Integrating technology is an important part of teaching math. While most content areas have embraced the merging of content and technology many math teachers have yet to embrace this shift in education.
Research has shown that the use of technology in the classroom had a positive impact on secondary school students’ success and attitudes in mathematics. Even though technology has shown to have a positive impact at the secondary level, the Assessment of Educational Progress (NAEP) showed that more than three-quarters (76%) of eighth-grade students never or hardly ever used a computer for math learning at school in the United States.
ISTE Standards for Educators
The ISTE Standards are a framework for students, educators, administrators, coaches and computer science educators to rethink education and create innovative learning environments.
Based on the standards educators:
- Continually improve their practice by learning from and with others and exploring proven and promising practices that leverage technology to improve student learning. Educators:
- Seek out opportunities for leadership to support student empowerment and success and to improve teaching and learning.
- Inspire students to positively contribute to and responsibly participate in the digital world
- Dedicate time to collaborate with both colleagues and students to improve practice, discover and share resources and ideas, and solve problems.
- Design authentic, learner-driven activities and environments that recognize and accommodate learner variability
- Facilitate learning with technology to support student achievement of the ISTE Standards for Students.
- Understand and use data to drive their instruction and support students in achieving their learning goals
The ISTE Standards were written to help teachers deepen their practice, promote collaboration with peers, challenge them to rethink traditional approaches and prepare students to drive their own learning. Only using graphing calculators to teach math won’t create innovative learning environments.
Benefits of Integrating Technology
Technology integration can benefit students in four ways.

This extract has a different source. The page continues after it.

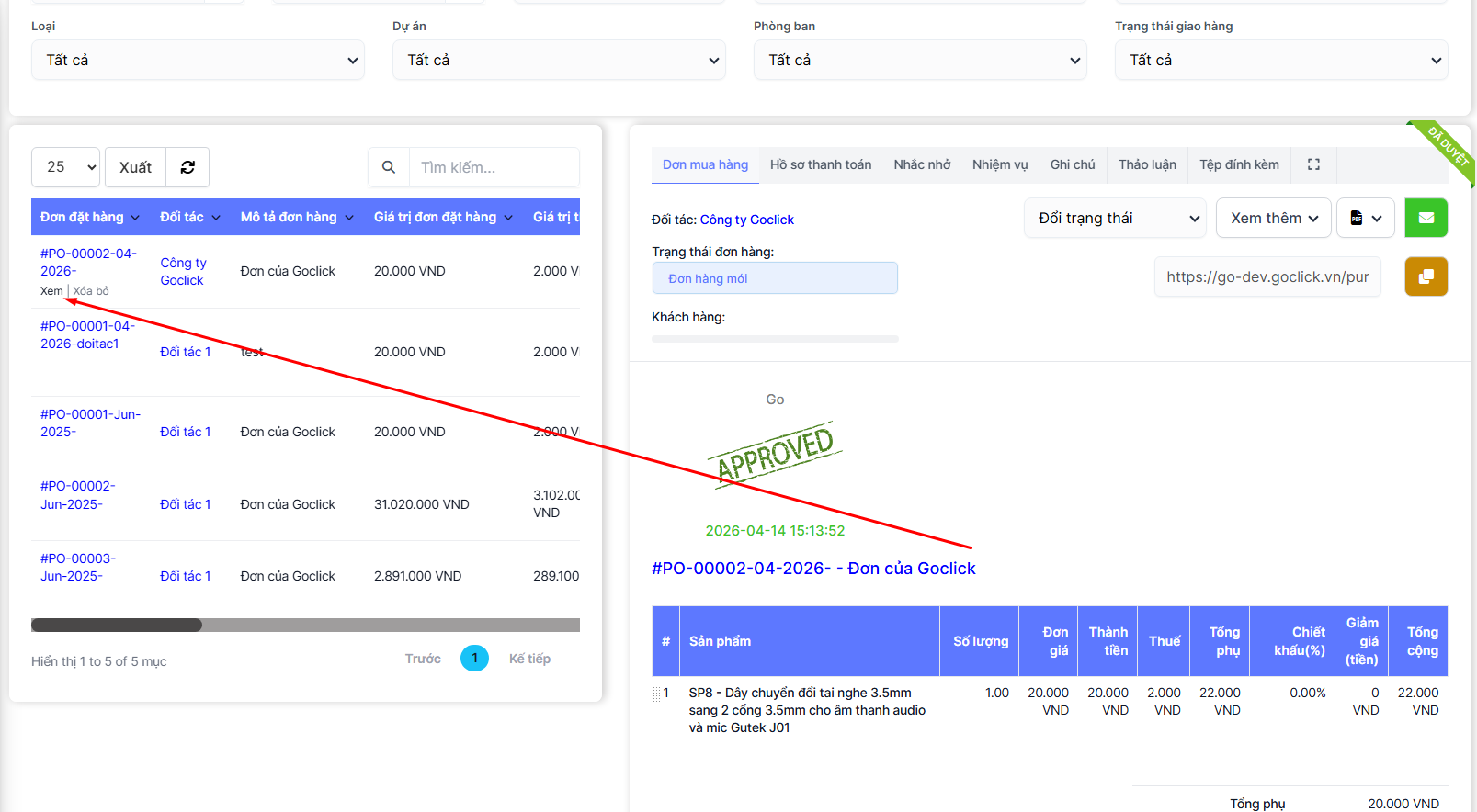Open the Đổi trạng thái dropdown
This screenshot has width=1477, height=812.
pyautogui.click(x=1115, y=218)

- Empowers students to deal with multiple representations
- Enhances their ability to visualize
- Increases the opportunity to construct mathematical knowledge
- Enhances the opportunity for individualized and customized diagnosis, remediation and evaluation
Often times with special populations such as, Special Education and 504 students technology integration in the math classroom provides true access to the general education curriculum.
Throughout my nineteen years of teaching I’ve seen so many Special Education Students pushed to side in math classrooms. In my opinion there seems to be this misconception among math teachers that because a student has a disability they aren’t able to do the math.
Low Tech Options for Getting Started With Integrating Technology
Plickers and FlipGrid are two free low tech options that can be easily integrated in your classroom. Plickers can be used for formative assessment during your lesson. It provides you and your students with immediate feedback. You only need your phone or a tablet to download the app and scan the Plickers cards.
FlipGrid is a technology platform that helps to deepen conversations with students in the classroom. The love FlipGrid because they are able to create a short video to respond to the prompt that the teacher poses. The videos then creates a grid of videos that can be viewed by all of the students.
It’s a great experience and the students love it! Some are shy at the beginning but I’ve never had any student refuse to participate. Even my Special Education students got in on the action!
I know that this shift in mathematics is scary and challenging at the same time. Trust me I get it! Your students need the integration of technology because their future depends on it.
2 thoughts on “For the Stubborn Math Teachers Who Never Use Technology”
I have to disagree. Over 100 years ago, junior highers were calculating interest rates, something that virtually no high-schooler can do these days, and very few college students. (Suppose you want a 30-year loan for $150,000 at 6.125%. What will the monthly payment be?)
My wife and I worked in a children’s program at church for many years. Every week, we had a dinner before the structured part of the program started. Just for the fun of it, one of the other men came up to a table of 4th- to 9th-grade kids and said, “Ok everyone, what’s ten divided by six?” Their eyes all turned glassy. After several seconds, two of them thought of reaching for their phones to try to find a calculator ap. They still couldn’t give him an answer! I was flabbergasted! That’s what today’s technologically minded schools are producing. Just incredible.
15 years ago when our kids were in high school, they were supposed to get graphing calculators. The older one used my old TI-59 instead and aced the math class with little effort. My wife got the other one the required TI-84 (I’m not sure I have the last digit of the model number correct), and he never did use it for graphing, yet did fine. They both said most of the kids only used these for playing games, trying to look busy and keep the teacher from finding out. (This was before everyone had smartphones.)
I myself am a self-taught electronics engineer, well paid for my abilities. Around 25 years ago, one of the industry magazines had an editorial about the difficulty in finding good recent graduates to fill engineering positions, something I myself experienced when I tried to hire technicians and engineers. The industry is telling academia, “We need ones who can do this, this, and this;” and academia responds by saying, “Look, you know your field, and we know education. Leave the education to us, ‘kay?” So the problem persists.
We’re going to have to agree to disagree because this Pandemic has shown us otherwise.